NASH is a very complicated disease due to multiple pathways, several fibrosis stages (F0–F4), the time it takes to progress, and comorbidities. The lack of good in-vivo and primary liver cell-based in-vitro (2D or 3D spheroid culture) models37,38,39,40, along with the lack of reliable biomarkers, makes it even more complicated to understand and replicate the pathophysiology and disease progression. Due to these limitations, there is an unmet clinical need to understand the molecular & structural level changes in LEC and HSC cells in NASH subjects. Our approach offers a promising opportunity to develop better predictive NASH models. There are several clinical implications of the findings reported in our study. First, assessing the state change from quiescent HSC to activated HSC at the early stage could help distinguish simple steatosis from early-stage NASH and possibly revert the fibrosis process. Second, better predictive models by utilizing morphometric and textural features at cellular level41 can be surrogate biomarkers to the researchers working on pre-clinical models. Third, we can also correlate the changes at the cellular level to the gene expression obtained from single-cell RNA sequencing and use them to develop high throughput drug efficacy screening platform. Optimization of therapeutic outcomes for NASH may be best realized by targeting single-cell level biomarkers rather than looking at the entire liver tissue.
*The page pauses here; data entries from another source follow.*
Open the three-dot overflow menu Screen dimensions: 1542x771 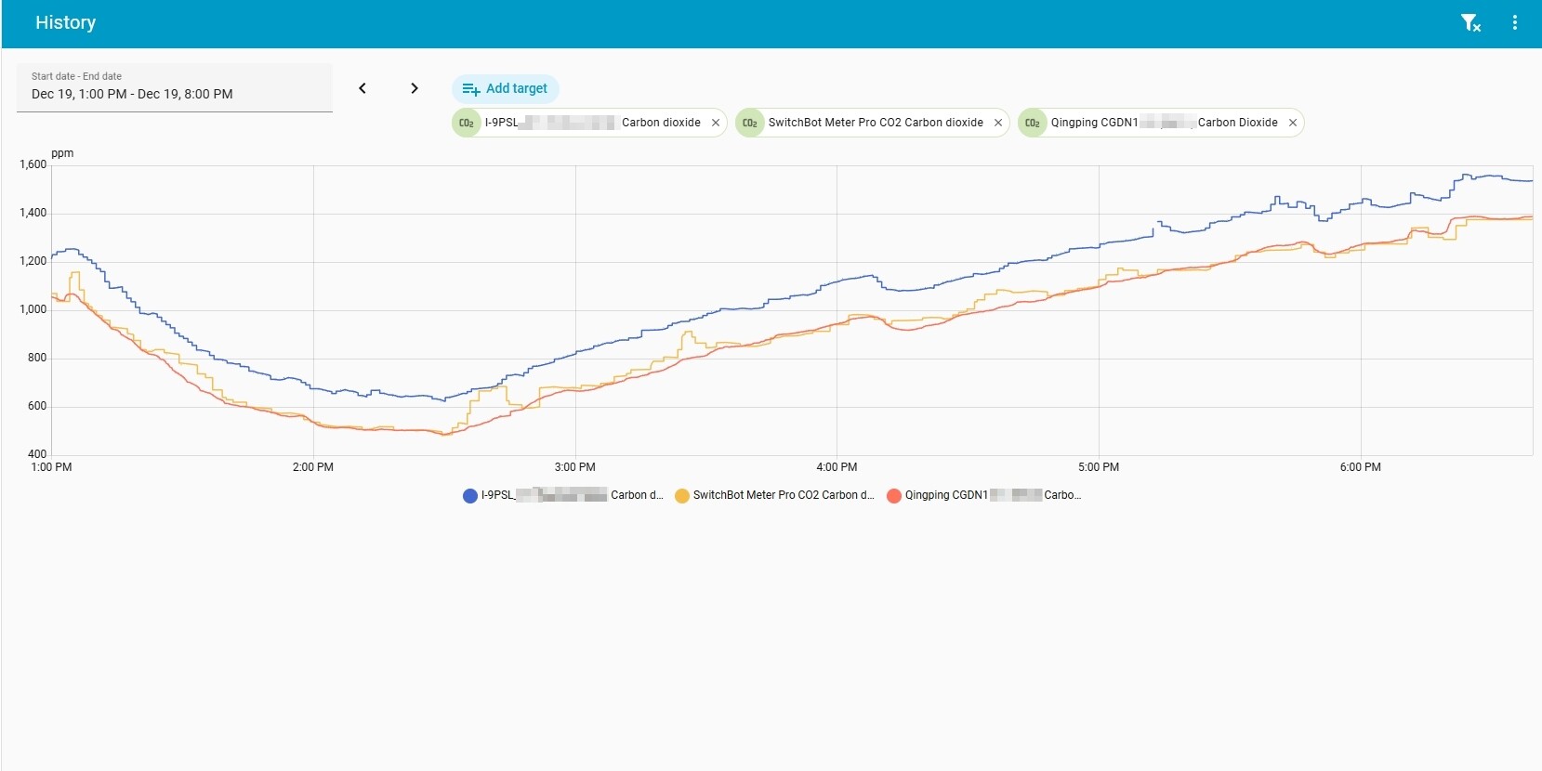[x=1515, y=23]
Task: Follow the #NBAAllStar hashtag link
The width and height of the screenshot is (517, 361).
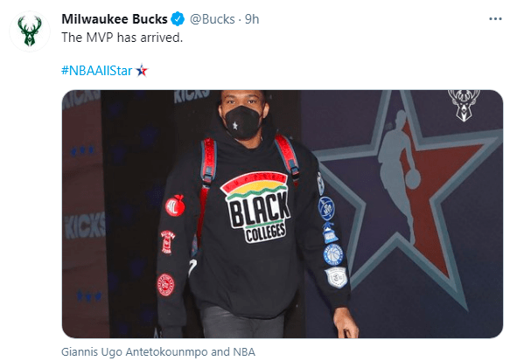Action: point(96,71)
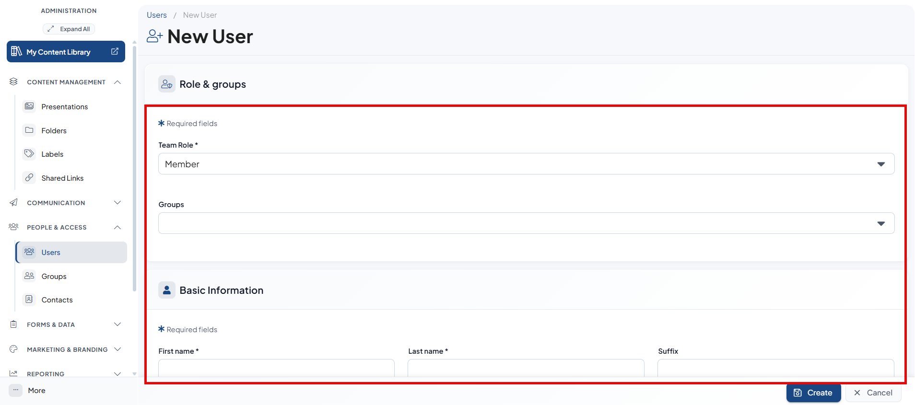Click the Contacts icon in the sidebar
This screenshot has height=405, width=915.
(29, 300)

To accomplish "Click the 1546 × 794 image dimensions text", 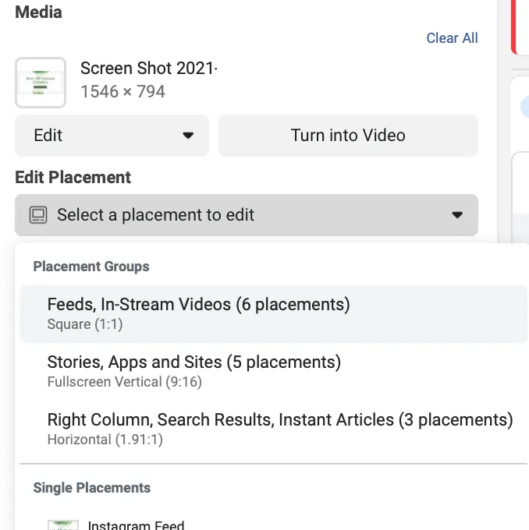I will [x=122, y=92].
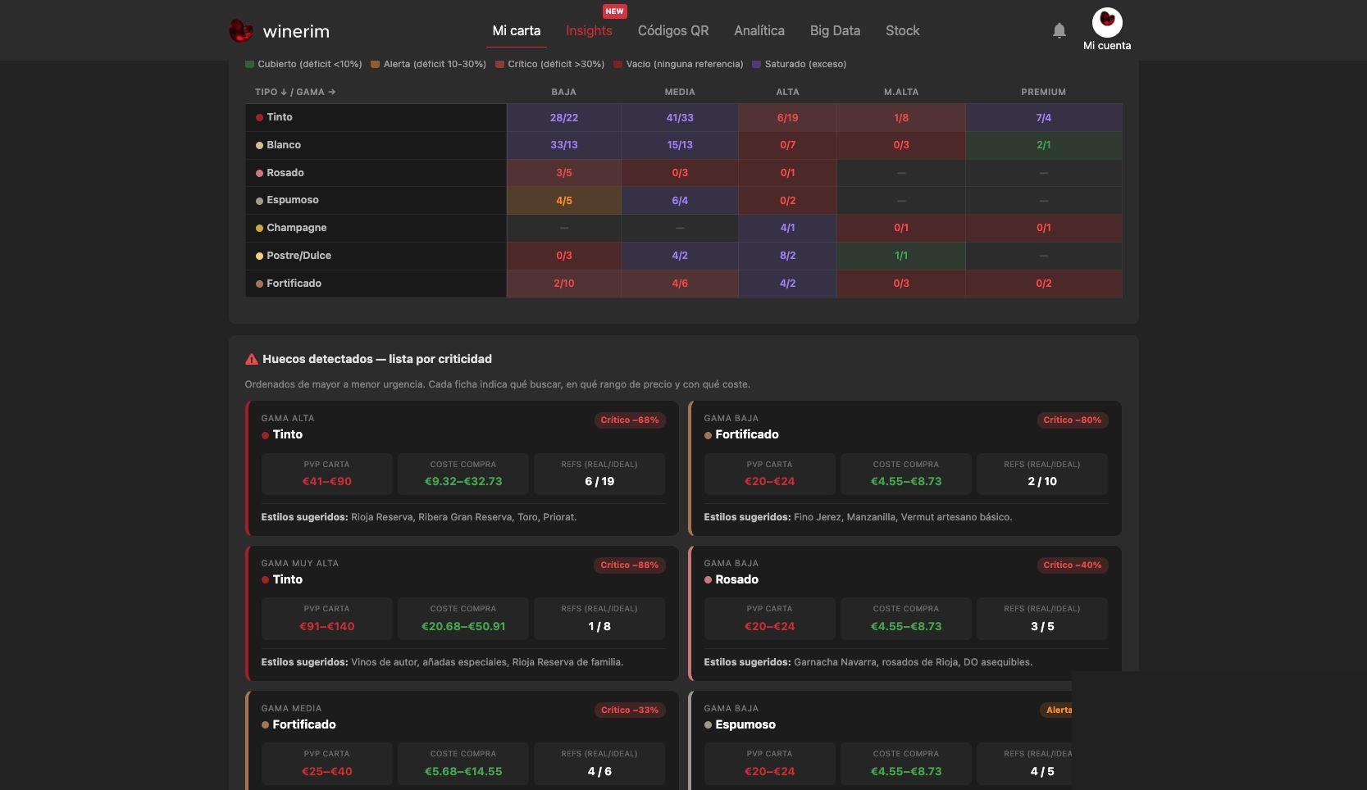Click the Crítico -68% badge
Image resolution: width=1367 pixels, height=790 pixels.
pos(629,420)
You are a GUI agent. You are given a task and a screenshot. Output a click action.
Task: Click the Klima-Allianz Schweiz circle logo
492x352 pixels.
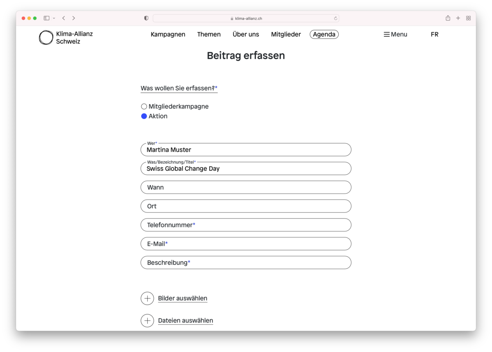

The ability of ML to detect and stage NASH42 depends on the quality of features within the model and the data used for training. The best set of features may also depend on the population under study as the incidence of NASH can vary across different stages. Further studies focusing on a larger donor dataset, with subjects from different stages of NASH, and the effects of administrating drugs that influence the restoration and capillarization of the LEC and HEC phenotype, could reveal more insight. Also, our machine learning model could be improved by training on a larger dataset that includes a broader pathophysiological process associated with the progression of NASH. In addition, future analysis will be focused on the other critical cells Kupffer and hepatocytes from the liver to understand the alterations these cells experience during disease progression.

Conclusion

Hepatic stellate cells (HSCs) and Liver endothelial cells (LECs) have demonstrated clinically relevant therapeutic alterations for the early identification of NASH. These alterations were detected by incorporating label-free image-based biomarkers and customized UNet CNN for cell characterization. The proposed method shows the potential to segment and classify healthy vs. diseased NASH with high accuracy and robustness. Machine learning algorithm performance was validated using an independent test dataset of HSC and LEC cells. Results show 98% accuracy for overall cell detection. Finally, utilizing transmission and side scattered images generated by a 3D imaging flow cytometer (3D-IFC) and the morphometric and texture characteristics extracted from these images could produce surrogate label-free biomarkers to resolve different stages of NASH progression.